1979 Buick Road Hawk

1979 Buick Road Hawk

1979 Buick Road Hawk

Buick got a bit carried away with the idea that graphics were the key that would remake their image. For example, consider the Road Hawk. It had a “Free Spirit” hawk on each wheel center, one on each side of the car, one on the hood and another on the deck, one on each B-pillar molding, one in the center of the steering wheel, one embroidered on each seat, one in the center of the grill, and finally one on the emblem in the center of the rear end panel between the taillights. That’s 17 too many. Not only that, but there was a quarter panel overlay that extended and wrapped over the hatch to form a deck wing, and a special front spoiler. All topped with two-tone graphics. You have to understand that the studio really couldn’t take the car seriously. The Skyhawk was really a Chevy Monza with Buick badging, and our task was to make it look like a Buick. A sporty appearance was all that could be hoped for. At the time the typical Buick buyer was an aging market and Buick was hopeful that cars like the Skyhawk would help lure younger buyers into showrooms. I think Don Johnson was burdened with the task of jazzing up the Skyhawk. By the way, the H-body had a really big transmission tunnel that took up a lot of room in the interior. The reason? The H-body platform was designed around GM’s rotary Wankel engine that was eventually scrapped, but not until it was too late to change the structure of the H-body.


1986 Buick Riveria

1986 Buick Riveria
That reminds me of another story. We were working on the new downsized E-body, the Riviera. That is a very important car to GM—a money-maker. At the same time, Oldsmobile was developing the Toronado, and Cadillac the Eldorado, all sharing the same platform. It was getting late in the program, and the doors were already released. It dawned on GM management that the new E-bodies were not very dimensionally different from the new N-bodies that were also being completely redesigned. They even looked similar. Problem is, they cost way less. So it was decided to make them wider to make them different looking from the cheaper car line, and to accommodate Cadillac who decided that they wanted to be able to have a V-8. Buick and Olds both would use Buick’s 3800 V-6. We literally added 160–200mm right down the center of the car. (My memory is a bit fuzzy on this; we may have widened it twice. Once to make it look different, and the second time so Cadillac could stuff a V-8 into the thing for a total of about 160–200 mm.) The problem with adding that much width right down the center is that the doors were already designed and released, so they couldn’t be changed. It’s OK to make a car wider, but the tumblehome (front view inward slope of the side glass) needs to be increased so the roof doesn’t look too wide. Well, they couldn’t change the tumblehome, so the cars went into production with a really wide roof. Too wide.

  1. Brian Jackson

    Gary, actually the 1975 GM H body was the only year to have the larger transmission tunnel for the Wankel engine. At least for the Buick H body only the Buick V6 engine was used (except for one 1977 made with the Buick 350 V8). A friend of mine has a great site on the RoadHawk if you are interested http://monza.homestead.com/roadhawk.html

    It would be great for us to find more information on these cars if possible. Sorry to read that the studio really couldn’t take the car seriously. Those years were tuff for a lot of car manufacturers. Not to mention the econo models like the H body. Everyone seems to remember them though.

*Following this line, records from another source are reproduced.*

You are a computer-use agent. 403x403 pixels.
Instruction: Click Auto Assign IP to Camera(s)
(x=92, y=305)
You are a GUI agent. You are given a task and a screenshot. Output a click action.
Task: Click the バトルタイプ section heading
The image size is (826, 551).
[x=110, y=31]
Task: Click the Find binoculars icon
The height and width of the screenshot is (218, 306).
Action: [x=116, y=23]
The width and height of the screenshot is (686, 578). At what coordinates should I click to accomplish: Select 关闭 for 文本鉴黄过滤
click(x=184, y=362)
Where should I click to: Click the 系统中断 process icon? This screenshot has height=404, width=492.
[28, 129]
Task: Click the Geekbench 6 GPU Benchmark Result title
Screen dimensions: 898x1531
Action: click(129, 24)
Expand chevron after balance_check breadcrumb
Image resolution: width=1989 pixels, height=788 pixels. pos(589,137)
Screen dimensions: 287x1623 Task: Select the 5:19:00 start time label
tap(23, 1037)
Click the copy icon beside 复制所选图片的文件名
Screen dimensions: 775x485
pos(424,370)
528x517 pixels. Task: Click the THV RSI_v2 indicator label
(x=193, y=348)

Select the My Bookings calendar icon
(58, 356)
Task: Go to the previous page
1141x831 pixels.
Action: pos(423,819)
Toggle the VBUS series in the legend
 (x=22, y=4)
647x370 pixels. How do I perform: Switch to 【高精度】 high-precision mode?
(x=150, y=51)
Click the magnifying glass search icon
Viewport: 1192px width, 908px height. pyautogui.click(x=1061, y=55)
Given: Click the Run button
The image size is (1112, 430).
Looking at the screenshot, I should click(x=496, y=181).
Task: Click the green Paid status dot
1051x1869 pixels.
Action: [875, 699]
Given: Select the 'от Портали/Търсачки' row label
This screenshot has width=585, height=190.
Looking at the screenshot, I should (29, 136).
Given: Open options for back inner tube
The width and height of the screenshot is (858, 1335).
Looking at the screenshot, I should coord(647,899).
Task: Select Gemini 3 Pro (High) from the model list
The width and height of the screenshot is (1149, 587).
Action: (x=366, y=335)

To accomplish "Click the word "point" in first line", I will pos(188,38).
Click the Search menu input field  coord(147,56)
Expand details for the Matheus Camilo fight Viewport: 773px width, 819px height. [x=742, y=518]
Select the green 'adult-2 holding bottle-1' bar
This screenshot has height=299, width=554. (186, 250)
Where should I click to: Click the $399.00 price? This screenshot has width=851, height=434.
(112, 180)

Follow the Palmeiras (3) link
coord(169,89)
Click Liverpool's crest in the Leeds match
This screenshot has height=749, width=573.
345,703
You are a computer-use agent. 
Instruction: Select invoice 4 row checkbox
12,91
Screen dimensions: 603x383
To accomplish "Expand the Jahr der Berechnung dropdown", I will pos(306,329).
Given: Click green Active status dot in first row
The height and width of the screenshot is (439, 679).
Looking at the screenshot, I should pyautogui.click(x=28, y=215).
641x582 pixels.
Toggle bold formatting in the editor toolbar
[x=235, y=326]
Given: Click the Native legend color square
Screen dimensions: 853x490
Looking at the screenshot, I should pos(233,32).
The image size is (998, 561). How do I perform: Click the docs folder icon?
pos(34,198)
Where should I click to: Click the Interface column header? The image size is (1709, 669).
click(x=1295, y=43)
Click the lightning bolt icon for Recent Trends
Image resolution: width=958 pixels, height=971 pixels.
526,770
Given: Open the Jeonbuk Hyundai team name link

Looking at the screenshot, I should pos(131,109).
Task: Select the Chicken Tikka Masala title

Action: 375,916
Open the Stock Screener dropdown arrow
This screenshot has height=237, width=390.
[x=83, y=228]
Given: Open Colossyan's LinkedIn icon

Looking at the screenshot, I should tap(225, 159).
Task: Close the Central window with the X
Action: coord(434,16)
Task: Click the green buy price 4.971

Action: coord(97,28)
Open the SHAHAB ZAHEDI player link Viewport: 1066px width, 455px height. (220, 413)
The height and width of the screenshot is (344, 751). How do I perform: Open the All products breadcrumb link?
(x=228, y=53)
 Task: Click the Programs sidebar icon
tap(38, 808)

    This is from Bryan’s site ( The Road Hawk apparently began life as Buick’s attempt to get its H-Body platform into the NASCAR circuit. Unfortunately, NASCAR deemed the H-Body unable to handle the speeds required of NASCAR vehicles and the H-Body never saw the tar of a NASCAR track. Obviously NASCAR was thoroughly unaware of or were blind to the fact that the IMSA Monza (Chevrolet’s H-Body platform, which, other than a few cosmetics details, is the same car as the Skyhawk) was literally dominating the GT Camel series all over the U.S. in the late 1970’s. NASCAR rejected the Road Hawk and went the route of the GM F-Body instead.)

    Bryan has done a lot of research on the RoadHawk, we know for 1980 only 292 were made. We haven’t found the 1979 production numbers yet. Both of us are always looking for more information so if anyone can help us out that would be great. Brian Jackson brjackson@spitfire.net brian.jackson@subaru-sia.com

  2. Actually take away 4 of those hawks and you’d be correct, lol. None on the hood or rear deck lid (that was Nighthawk and Designer’s Accent Edition) and none on B-pillar, unless you ordered the Targa Band and/or Astroroof.

    As for the large tunnel, not only just 1975 but just the ’75 2+2 Sport Hatchbacks, the Towne Coupes got the reworked smaller tunnel which ran thru the rest of the H-Body production run.

    I guess everyone has their own opinions, as I happen to love the Road Hawk and have one awaiting a restoration (as well as a finished Monza Spyder, so I guess that makes me a bit biased towards the H-Body).